ANATOLE FRANCE’S COPY

TERENTIUS AFER, Publius Comoediae sex

Paris, Robert Estienne, 1541 - 1542

£2,950.00

4to, pp. 621, [27]. Roman letter, little Greek; large printer’s device on title; title very lightly soiled, small paper flaw at foot of 242 and 243, very occasional underlining in red chalk in margins. A good copy in eighteenth-century brown calf, gilt supralibros of René-Alexandre Aubry (died 1740) on covers, elaborately gilt compartments and morocco title label on spine; a. e. g., marbled endpapers; minor scratches on covers, extremities slightly rubbed, lower joints a little cracked, repair to head of spine; bookplate of Henri Tardivi (1854-1915) on front pastedown; ex dono signed by Anatole France (1844-1924) ‘Au jeune Latiniste et Bibliophile Jean Bunard’, 1st January 1921, on front fly, year of acquisition ‘1873’ and price note ‘f. 9’ in his hand on verso of front endpapers and recto of front fly.
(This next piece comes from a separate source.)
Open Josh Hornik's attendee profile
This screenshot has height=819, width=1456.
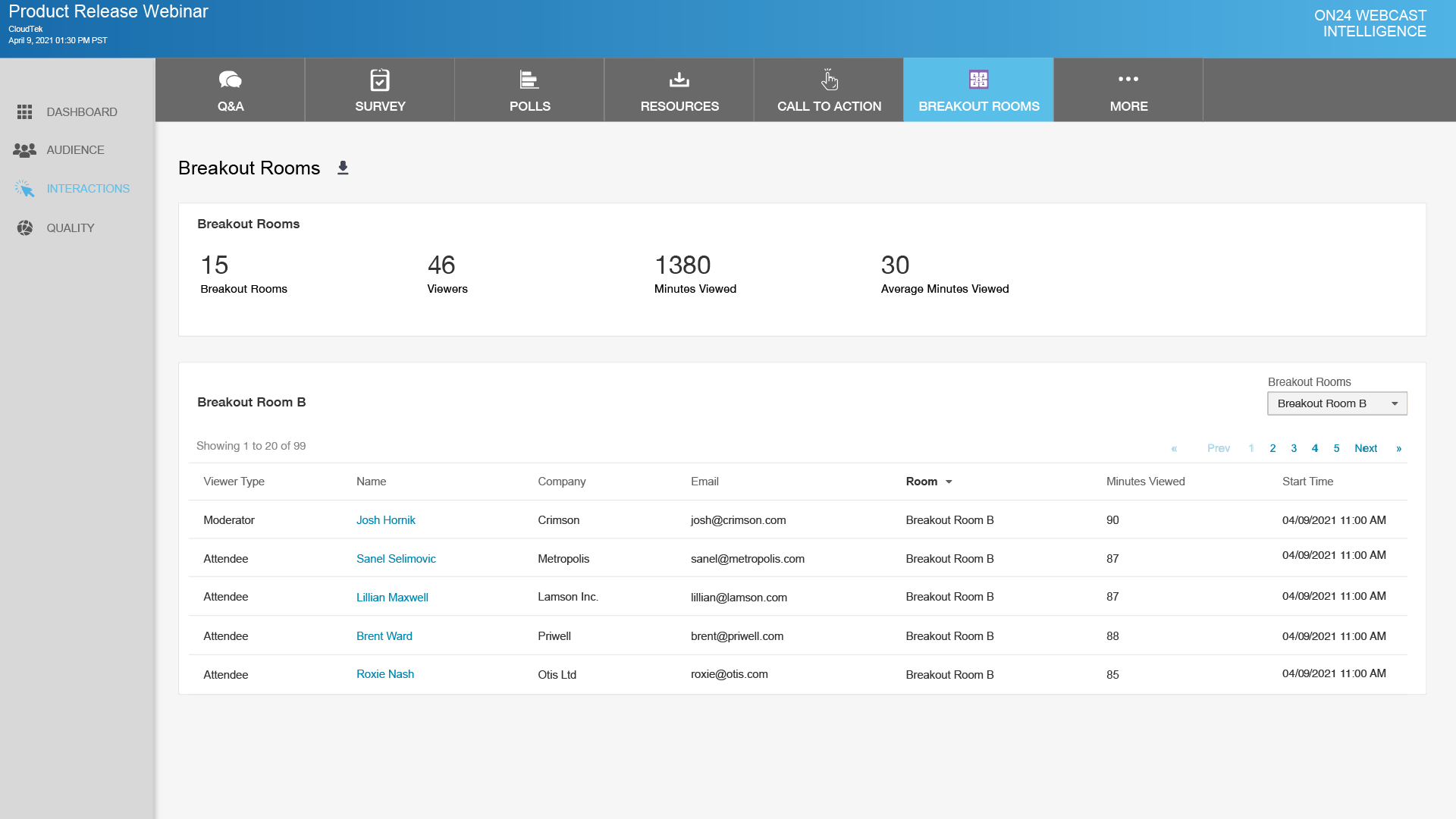[386, 520]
Accurate Estienne edition of one of the masters of Latin comedy. A liberated slave of North African origins, Terence (c. 195/185-159 BC ) is the most prominent comic playwright of ancient Rome along with Plautus. Relying extensively on the plays of the New Greek Comedy and especially those of Menander, the six comedies written by Terence enjoyed long-lasting success, were copied in several manuscripts and thus exceptionally survived all together. For almost two millenniums throughout the Middle Ages and early modern times, they were employed as model of polished Latin in schools. This is regarded as the best edition published by the humanist printer Robert Estienne, including three fundamental commentaries: the first, featuring the earliest biography of the author, by the famous grammarian Aelius Donatus (fl. mid-4th century AD); the second, complementing Donatus with an insight into the third comedy (The Self-Tormentor), by the scholar Giovanni Calfurnio (1443-1503), one of Aldus’s editors; and the third, briefly illustrating Terence’s metric system and vocabulary, written by Erasmus, whose emendations of the textual faults in a previous edition by Estienne himself (1529) are gladly accepted here.
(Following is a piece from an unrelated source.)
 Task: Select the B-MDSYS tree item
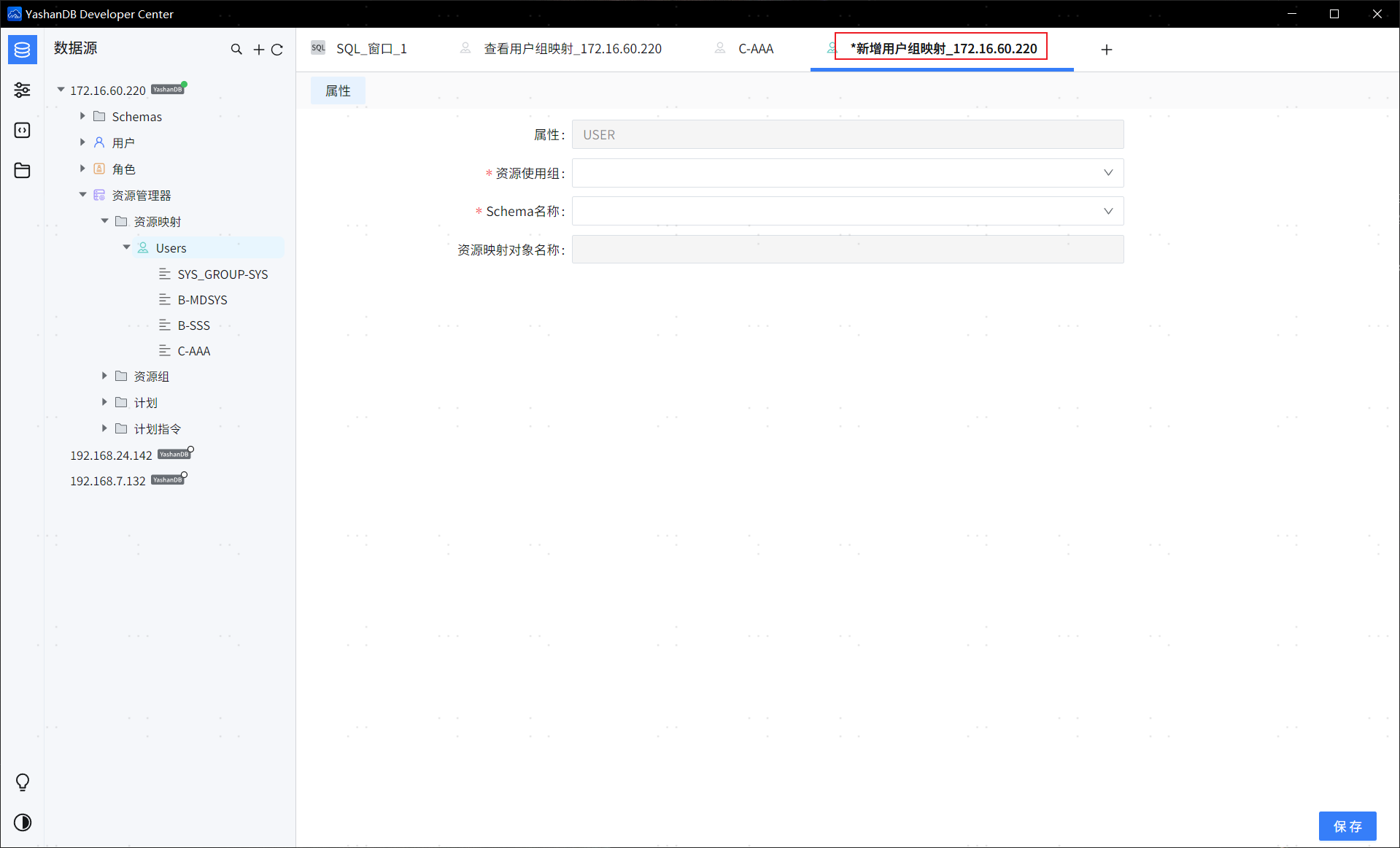[x=202, y=299]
This copy belonged to René-Alexandre Aubry, lord of Barneville and counsellor of the Parisian Parliament, died 1740. There is no record about his library, though two other books with his distinctive supralibros (Guigard, II, p. 23) have appeared on the French market in recent years. At the beginning of 1921, the book was presented to a promising young Latinist, Jean Bunard, by the French novelist and poet Anatole France (1844-1924), who appears to have acquired it in 1873. Son of a Paris book dealer, France, born François-Anatole Thibault, was a well-known bibliophile. A few months after this gift, he won the Nobel Prize in Literature.

BM STC Fr., 416; Adams, T 333; Brunet, V, 713 (edition estimée); Graesse, VII, 56; Renouard, 53:11; Schreiber, 64.